Write out every record below exactly as it stands, leaving the pictures out.

### Supplied data
=-=-=-=-=

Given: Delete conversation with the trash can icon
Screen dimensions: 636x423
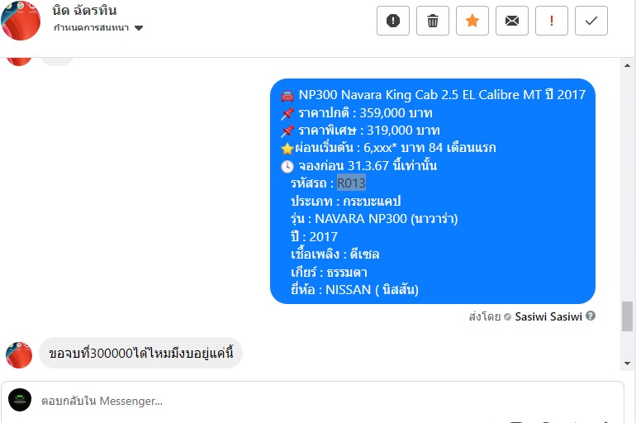Looking at the screenshot, I should click(432, 21).
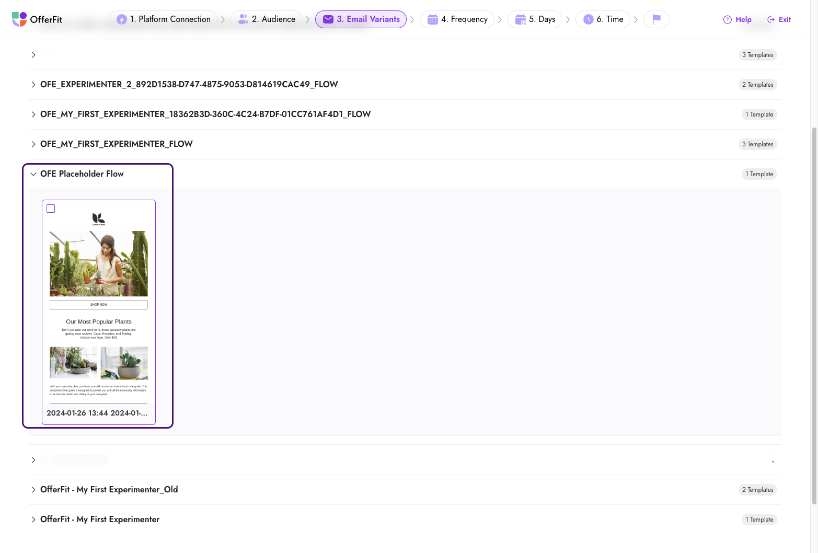Click the Days calendar-search icon
The width and height of the screenshot is (818, 553).
(x=520, y=19)
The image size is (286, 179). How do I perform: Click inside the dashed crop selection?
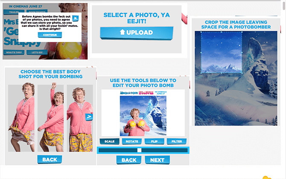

=-=-=-=-=

### Reply
Given: Delete conversation with the trash can icon
Screen dimensions: 636x423
Looking at the screenshot, I should click(432, 21).
Click the Days calendar-search icon
The width and height of the screenshot is (818, 553).
(x=520, y=19)
The image size is (286, 179). How do I perform: Click inside the dashed crop selection?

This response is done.